**WORK ITEM A:**
In the tribute to Brian McComish, which subjects did he study at Queen's University?
**WORK ITEM B:**
Carry on the tribute to Brian McComish, starting right after its final sentence.

━━━ SOURCE EXTRACT

Brian McComish: From Belfast to Brazil, an 'unforgettable human being'
BRIAN McComish was a true asset to humanity who made life much more bearable for many, both in his adopted country of Brazil and his home country of Ireland.
The second son of seven siblings, he excelled at languages from an early age at St Mary’s Christian Brothers Grammar School in Barrack Street, Belfast.
French later became a source for many important life decisions and was instrumental in getting to know his future wife, Celia.
Brian's journey to St Mary’s was via St Peter’s PS in Warrenpoint and the Christian Brothers on Belfast's Donegall Street.
He was an outgoing, studious pupil who valued interaction with other young people.
He was instrumental in helping establish the debating society at St Mary's and enjoyed the cut and thrust within the cross-community school debating sector.
Brian also enjoyed Irish studies and was extremely proud of his fáinne óir for proficiency in Irish and the gold pin was a constant fixture on his lapel.
He revelled in his Easter visits to the Rannafast Gaeltacht and the good friends he made while enjoying fireside stories by the legendary Micí Sheáin Néill – the content of which supported the development of his strong social conscience.
Aged 17, Brian entered Queen's University where he studied French and Sociology and was a valued member of the rowing club, coxing many winners and getting the traditional ducking for his pains.
He moved to St Joseph’s teacher training college and really enjoyed his probationary year in Holy Cross Primary School in Ardoyne. That little class of boys lit the fuse for his lifelong love of education.

━━━━━━
━━━ SOURCE INFORMATION

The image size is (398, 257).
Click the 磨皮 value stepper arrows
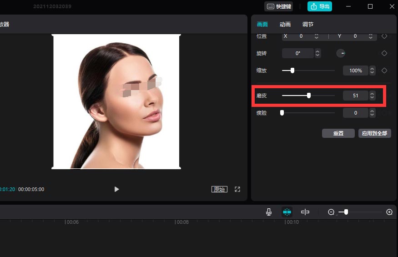pyautogui.click(x=372, y=96)
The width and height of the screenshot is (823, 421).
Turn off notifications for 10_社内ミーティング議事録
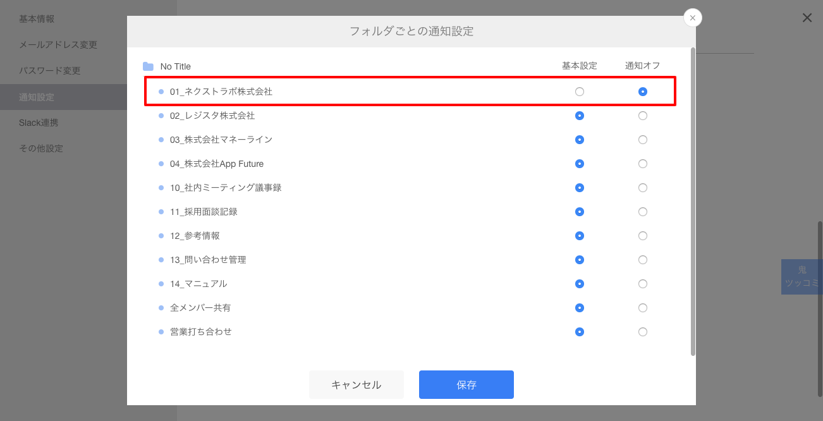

━━━━━━

**OUTPUT A:**
French and Sociology.

**OUTPUT B:**
A further study year in advanced French and audio-visual teaching methods followed at the Sorbonne University in Paris.
Brian then decided to move to Birmingham, Alabama where he obtained a High School teaching post for three years.
This was at a time of great challenge and social unrest in that area and he applied his advice and support to many of those suffering from prejudicial segregation.
There was panic in his parents' household one day when he called to say he had been drafted for the US Army in Vietnam, until a letter from his Belfast doctor confirming his asthma resulted in his rejection.
While teaching in Alabama Brian met Celia, there to visit her surgeon brother.
They decided to re-locate to her country of birth, Brazil, where they married and had two beautiful children, followed by two adored grandchildren.
Brian quickly became fluent in Portuguese and put his linguistic, business and people skills to good use when he joined a fledgling educational company in Rio de Janeiro called CCAA (Centro de Cultura Anglo Americana).
His innovation in, and enthusiasm for, the audio-visual method of teaching English, his prodigious hard work and his talented and loyal staff saw him at the forefront of considerable expansion across Brazil, along with the partnerships with universities in Miami, Washington and London.
He sent many Brazilian students on English language courses to the US and England, so many in fact that he established a travel company for that purpose.
His TV and cinema advertisements for CCAA, written and directed by himself, employed international stars such as Pelé and Arnold Schwarzenegger.
At one stage CCAA had half a million students in Brazil alone, making it the second largest English language learning organisation in the world.
The high quality of his teacher-training courses was recognised when a university library in Saõ Paulo was named in his honour.
Underneath his name, the inscription "Um Ser Inesquecível" (An Unforgettable Human Being) demonstrates the high regard in which his adopted country held him and still do to this day.
Brian's academic and business reputation and knowledge of Brazil and its people also came to the notice of Ireland’s Department of Foreign and he was appointed Honorary Irish Consul in 2000.
He provided a full range of services to many Irish people, some unfortunately in difficult and sensitive situations, and was instrumental in arranging a number of official visits, including that of President Mary McAleese in 2004.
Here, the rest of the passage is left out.